- [Exercise text]:
Q. After several years, I finally left middle school teaching, a career I had come to hate. Now I feel like a failure. My skills mean nothing to the business world. I have considered becoming a librarian, journalist or social worker, but I can’t afford to return to school. And I need a job immediately.

A. The skills to change careers are not the same as the skills to manage a career. Many of my clients feel a little uncomfortable when they ask questions about the job hunt. “I should know this, shouldn’t I?”

But why should they? And why should you?

Maybe the last time you job-hunted, you were in your twenties, right out of college, bright-eyed and eager. You probably had fewer responsibilities. Most certainly your identity wasn’t tied up in a profession.

But now you’re over thirty-five. You’ve gained some stature. Calling strangers to ask for advice seems…well, different. You’re peers of those who are sitting across the desk, although you may come from a different field or industry.

You’ve got some obligations. Travel four days a week? Move a thousand miles? Your family – especially the children – may have some thoughts on the subject! And if you’re single, you still may want to live near friends and family, not to mention make sure the dog will be welcome.

(Stored items)
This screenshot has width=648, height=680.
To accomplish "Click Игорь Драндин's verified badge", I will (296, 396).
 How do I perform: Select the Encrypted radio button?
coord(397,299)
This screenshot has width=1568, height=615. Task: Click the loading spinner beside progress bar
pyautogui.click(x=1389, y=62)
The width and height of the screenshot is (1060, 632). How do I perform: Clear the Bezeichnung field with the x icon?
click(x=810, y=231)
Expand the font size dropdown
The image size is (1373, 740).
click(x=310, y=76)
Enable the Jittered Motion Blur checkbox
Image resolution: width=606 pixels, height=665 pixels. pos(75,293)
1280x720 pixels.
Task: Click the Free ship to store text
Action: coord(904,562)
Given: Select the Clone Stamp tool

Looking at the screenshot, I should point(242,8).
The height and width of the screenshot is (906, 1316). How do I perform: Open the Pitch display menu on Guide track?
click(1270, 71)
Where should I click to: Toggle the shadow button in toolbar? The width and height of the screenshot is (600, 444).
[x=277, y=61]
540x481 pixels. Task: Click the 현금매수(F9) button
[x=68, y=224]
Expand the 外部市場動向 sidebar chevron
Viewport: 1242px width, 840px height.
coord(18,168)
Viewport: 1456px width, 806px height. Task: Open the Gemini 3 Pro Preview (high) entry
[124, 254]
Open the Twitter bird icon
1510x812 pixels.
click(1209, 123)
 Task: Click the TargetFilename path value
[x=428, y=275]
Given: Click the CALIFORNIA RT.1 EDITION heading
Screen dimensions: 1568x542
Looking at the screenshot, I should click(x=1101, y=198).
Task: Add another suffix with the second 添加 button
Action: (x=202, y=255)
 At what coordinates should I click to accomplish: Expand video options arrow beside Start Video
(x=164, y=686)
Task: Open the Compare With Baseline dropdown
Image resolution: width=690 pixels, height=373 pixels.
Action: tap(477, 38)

- [Activity list]:
**A)** In the career-change advice text, give again the part that opens with the words containing "But now you’re" and closes with "field or industry.", substituting "acquaintances" for "strangers".
**B)** Pick up the career-change advice text where it stops and keep writing it.

- [Response list]:
**A)**
But now you’re over thirty-five. You’ve gained some stature. Calling acquaintances to ask for advice seems…well, different. You’re peers of those who are sitting across the desk, although you may come from a different field or industry.

**B)**
So congratulations on beginning the career change journey. You can look forward to reaching your destination you'll love -- but expect a few intermediate stops along the way.

Your first stop: Career change takes time, energy and financial resources. So get what I call a perch job.

Think of birds perching on a wire when they migrate south for the winter: a place to rest till you can start moving to your real destination. Some organizations (such as Starbucks and Patagonia) offer benefits if you work as few as 20 hours a week.

Second stop: Once you’ve covered your basic needs, take time to explore each career option in greater depth. The fields you describe are very different from one another. Even within each field you'll find major differences. A social worker can have a private practice, work in a hospital, or work for any one of hundreds of agencies, public and private.

Talk to at least six people who are employed (happily or otherwise) in each field. Ask how they started. Don’t ask for advice: ask for experience.

Third stop: Learn to speak the local language.

These days, when you take a job, you’re joining a tribe, with its own culture. Even if you’ve been in the field ten years, your next company’s culture may differ dramatically. As a newcomer, you’ll have to earn what consultants call “idiosyncrasy credits,” the right to break rules and defy norms without getting penalized, formally or informally.

When you try to sell yourself to a new world, you need to talk, walk and look like a native. When you communicate in the language of your target career – whether it’s business, nonprofit, education or legal – you’ll be taken more seriously.

People rarely change careers because they dislike the work. They usually reject the culture they’re required to assimilate in order to do their work and use their skills.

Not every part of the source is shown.